[Opening Passage for review section]

Mt. A alumni give advice to science students

Students come to learn about careers in science.

Over sixty students gathered in the Wu Centre for an instalment of the Career Exploration for Science Students series last Friday. The event focused on a burning question of university seniors the world over: What do I do next? In an effort to answer this question, the faculty of science invited several graduates, all currently employed outside of academia, to come and give talks about the decisions they’d made along their career paths.

The event was opened by Dean of Science Jeff Ollerhead, who then passed the floor to Natalie Donaher, a research associate with the Mount Allison Biochemistry Department. Graduating with honours in biochemistry in 2006, Donaher completed her M.Sc. at Dalhousie, before returning to work at Mt. A in 2009. Although she loved being part of the academic community, the lifestyle (or lack thereof) of a Ph.D. researcher had less appeal to her.

[Closing Passage for review section]

Exercises:
A) In the article about the Mt. A science career event, where did Natalie Donaher complete her M.Sc.?
B) Write the next part of the article about the Mt. A science career event, picking up after its last sentence.

[Opening Given information section]

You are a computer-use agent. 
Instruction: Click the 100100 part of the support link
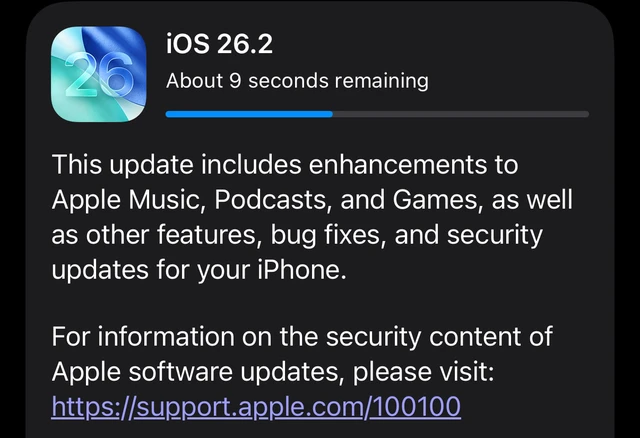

[Closing Given information section]

Answers to the tasks:
A) At Dalhousie.

B)
“I now have the best work/life balance of anyone I know,” she says. Travelling frequently, Donaher attends international conferences as part of her job. Her recommendation for students placing themselves in the sciences was to read a blog from someone in the field, and to use self-assessment tools to try and determine their aptitudes.

Next up was Richard Isenor, another biochemistry graduate (1989), who is now manager of the NSERC Atlantic Regional Office. With a master’s in environmental studies from Dalhousie and a Ph.D. in science and technology policy studies from the University of Sussex, Isenor’s multidisciplinary education has led him “from science to social science and back again.” After getting his doctorate, Isenor served the government in a number of positions, including working in the Northwest Territories and the Privy Council Office.

Looking back, Isenor reflected that while many of his career moves were by his own determination, many were also his own ability to capitalize on happenstance. He acknowledged that Mt. A had given him an uncanny set of skills at an undergraduate level, with unparalleled research opportunities and close contact with his professors. He has no major regrets from his path, “but I do wish I’d stuck with French,” he admitted.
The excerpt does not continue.